**Task instructions**
Since only part of the material is needed, please repeat exactly the line that includes "Task: Open the HandofArsenal display name" and every line after it, up to the last.

====

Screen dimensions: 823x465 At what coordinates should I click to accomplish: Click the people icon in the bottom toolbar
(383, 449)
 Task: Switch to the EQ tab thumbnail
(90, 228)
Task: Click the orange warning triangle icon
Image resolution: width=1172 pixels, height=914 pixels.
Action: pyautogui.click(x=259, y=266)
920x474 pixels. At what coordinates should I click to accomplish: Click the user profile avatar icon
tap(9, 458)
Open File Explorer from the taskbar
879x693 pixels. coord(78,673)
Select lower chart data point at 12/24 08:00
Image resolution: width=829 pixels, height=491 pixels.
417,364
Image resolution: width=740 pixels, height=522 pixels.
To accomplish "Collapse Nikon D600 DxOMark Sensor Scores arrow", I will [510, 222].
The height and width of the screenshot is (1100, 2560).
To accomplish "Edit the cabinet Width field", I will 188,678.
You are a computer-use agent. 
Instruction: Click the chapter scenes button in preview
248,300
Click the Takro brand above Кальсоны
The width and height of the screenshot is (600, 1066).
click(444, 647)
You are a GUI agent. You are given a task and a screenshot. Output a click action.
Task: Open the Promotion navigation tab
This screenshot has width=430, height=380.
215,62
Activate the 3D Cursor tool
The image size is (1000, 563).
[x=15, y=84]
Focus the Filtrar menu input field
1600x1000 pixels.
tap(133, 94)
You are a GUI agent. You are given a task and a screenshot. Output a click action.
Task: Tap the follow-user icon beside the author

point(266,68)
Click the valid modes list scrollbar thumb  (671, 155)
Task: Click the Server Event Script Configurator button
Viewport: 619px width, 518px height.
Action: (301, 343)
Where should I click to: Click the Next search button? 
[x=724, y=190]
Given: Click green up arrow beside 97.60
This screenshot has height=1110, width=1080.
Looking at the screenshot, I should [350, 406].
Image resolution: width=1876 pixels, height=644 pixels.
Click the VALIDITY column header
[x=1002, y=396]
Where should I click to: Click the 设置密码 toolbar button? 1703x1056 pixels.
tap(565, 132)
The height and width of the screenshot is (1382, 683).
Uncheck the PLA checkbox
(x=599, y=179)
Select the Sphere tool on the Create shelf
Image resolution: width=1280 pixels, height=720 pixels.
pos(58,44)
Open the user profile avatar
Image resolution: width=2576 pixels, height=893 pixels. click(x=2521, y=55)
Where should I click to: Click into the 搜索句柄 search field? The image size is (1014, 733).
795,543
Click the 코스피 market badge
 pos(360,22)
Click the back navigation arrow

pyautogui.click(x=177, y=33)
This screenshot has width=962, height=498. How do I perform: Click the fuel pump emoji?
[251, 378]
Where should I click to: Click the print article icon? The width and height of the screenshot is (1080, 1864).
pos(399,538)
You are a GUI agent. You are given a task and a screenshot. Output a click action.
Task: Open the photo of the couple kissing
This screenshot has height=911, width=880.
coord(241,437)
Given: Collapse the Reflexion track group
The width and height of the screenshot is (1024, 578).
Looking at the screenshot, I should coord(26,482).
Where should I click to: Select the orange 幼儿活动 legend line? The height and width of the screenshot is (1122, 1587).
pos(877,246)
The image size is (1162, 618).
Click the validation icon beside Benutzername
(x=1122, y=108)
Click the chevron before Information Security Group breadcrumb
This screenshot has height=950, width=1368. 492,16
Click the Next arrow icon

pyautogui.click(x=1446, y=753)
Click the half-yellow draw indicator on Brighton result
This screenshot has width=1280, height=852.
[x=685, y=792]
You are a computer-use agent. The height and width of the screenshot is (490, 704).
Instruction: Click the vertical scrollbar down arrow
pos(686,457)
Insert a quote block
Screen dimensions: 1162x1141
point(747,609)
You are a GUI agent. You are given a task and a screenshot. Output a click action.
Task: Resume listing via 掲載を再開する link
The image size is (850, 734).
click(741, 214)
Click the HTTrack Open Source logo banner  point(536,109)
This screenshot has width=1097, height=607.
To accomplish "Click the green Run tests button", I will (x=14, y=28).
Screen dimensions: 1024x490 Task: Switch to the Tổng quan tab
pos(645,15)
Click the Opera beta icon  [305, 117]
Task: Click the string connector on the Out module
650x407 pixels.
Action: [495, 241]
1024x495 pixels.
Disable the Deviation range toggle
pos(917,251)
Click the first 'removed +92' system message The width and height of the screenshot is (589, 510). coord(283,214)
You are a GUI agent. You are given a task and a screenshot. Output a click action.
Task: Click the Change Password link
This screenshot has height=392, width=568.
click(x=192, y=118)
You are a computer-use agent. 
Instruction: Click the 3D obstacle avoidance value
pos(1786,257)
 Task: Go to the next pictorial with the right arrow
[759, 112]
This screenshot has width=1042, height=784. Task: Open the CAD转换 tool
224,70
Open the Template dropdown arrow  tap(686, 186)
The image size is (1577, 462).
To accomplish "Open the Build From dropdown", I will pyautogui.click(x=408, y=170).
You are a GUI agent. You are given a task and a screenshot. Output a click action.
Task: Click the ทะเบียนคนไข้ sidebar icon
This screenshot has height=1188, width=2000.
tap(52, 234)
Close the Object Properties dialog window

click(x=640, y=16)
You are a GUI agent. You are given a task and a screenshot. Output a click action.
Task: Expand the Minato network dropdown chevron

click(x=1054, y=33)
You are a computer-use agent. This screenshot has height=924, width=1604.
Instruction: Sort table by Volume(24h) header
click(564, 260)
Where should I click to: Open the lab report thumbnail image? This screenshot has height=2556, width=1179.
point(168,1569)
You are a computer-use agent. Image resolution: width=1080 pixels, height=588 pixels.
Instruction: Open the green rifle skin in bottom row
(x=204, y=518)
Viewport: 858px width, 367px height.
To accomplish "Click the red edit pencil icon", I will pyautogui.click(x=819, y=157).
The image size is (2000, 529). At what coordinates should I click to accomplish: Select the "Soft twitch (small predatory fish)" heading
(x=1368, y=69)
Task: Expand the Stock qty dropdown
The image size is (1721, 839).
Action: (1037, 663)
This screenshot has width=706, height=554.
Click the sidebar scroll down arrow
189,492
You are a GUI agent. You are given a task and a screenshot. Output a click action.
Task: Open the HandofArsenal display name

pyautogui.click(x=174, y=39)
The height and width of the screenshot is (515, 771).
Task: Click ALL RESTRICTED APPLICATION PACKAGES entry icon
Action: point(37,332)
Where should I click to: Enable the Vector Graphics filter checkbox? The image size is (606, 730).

====

**Output for this exercise**
Task: Open the HandofArsenal display name

pyautogui.click(x=174, y=39)
The height and width of the screenshot is (515, 771).
Task: Click ALL RESTRICTED APPLICATION PACKAGES entry icon
Action: point(37,332)
Where should I click to: Enable the Vector Graphics filter checkbox? The image size is (606, 730).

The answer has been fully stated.